Tous prélèvements confondus, la France n’est pas le pays qui taxe le plus le travail
Les cotisations sociales ne représentent d’ailleurs pas l’intégralité des prélèvements qui pèsent sur le travail. Le niveau de salaire qui va dans la poche du salarié dépend par exemple aussi du niveau de l’impôt sur le revenu ou d’autres taxes comme la CSG en France. En tenant compte que tous ces prélèvements, la taxation du travail dans l’Hexagone représentait 22,7% du PIB tricolore en 2023, soit 1,4 point de moins qu’en 2016, selon les chiffres de la Commission européenne relayés par le site Fipeco.
« On est dans le peloton de tête mais on n’est pas ceux qui taxent le plus » si l’on retient cet indicateur, résume François Ecalle. La France est en effet passée de la deuxième place en 2016 à la quatrième place en 2023 des pays européens taxant le plus le travail, derrière le Danemark (23,7% du PIB), la Suède (23,6%) et l’Autriche (23,6%). Elle est revanche devant l’Allemagne (22%) et au-dessus de la moyenne européenne (20%).
Notre pays se distingue encore malgré tout par « le poids des prélèvements dont les employeurs sont redevables (11,9% du PIB) malgré les allègements de cotisations patronales qui ont remplacé le CICE: [la France] est restée au premier rang, comme en 2016, loin devant l’Allemagne (6,8%) et les moyennes de la zone euro (8,2%) et de l’Union européenne (7,9%) », indiquait François Ecalle dans une note publiée sur Fipeco.
Une autre manière d’appréhender la taxation du travail est de regarder le « taux implicite de taxation du travail » qui n’est autre que le rapport entre les prélèvements sur le travail et l’ensemble des revenus du travail.
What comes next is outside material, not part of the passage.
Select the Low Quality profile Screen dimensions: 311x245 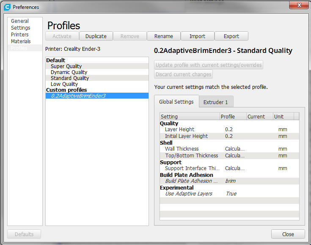(x=64, y=84)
Celui-ci s’élevait selon la Commission européenne à 39,3% du « super-brut » en France en 2023, soit plus que l’Allemagne (36,2%) et que la moyenne de la zone euro (37,5%) mais moins qu’en Italie (44%) ou en Belgique (40%).
L’OCDE observe de son côté le « coin socio-fiscal » pour une catégorie de ménages donnée, c’est-à-dire les prélèvements sociaux et fiscaux qui pèsent sur la rémunération en déduisant les prestations familiales. Pour un célibataire sans enfant percevant un salaire moyen, le taux de prélèvement global (cotisations patronales, salariales, impôts…) était ainsi le plus élevé en Belgique (52,6%), devant l’Allemagne (47,9%) et la France (47,2%).
Les prélèvements des couples percevant un salaire moyen avec deux enfants étaient néanmoins plus élevés en France que chez ses voisins (39.1%, contre 36.9% en Belgique, 36,1% en Espagne, 33.3 en Allemagne…).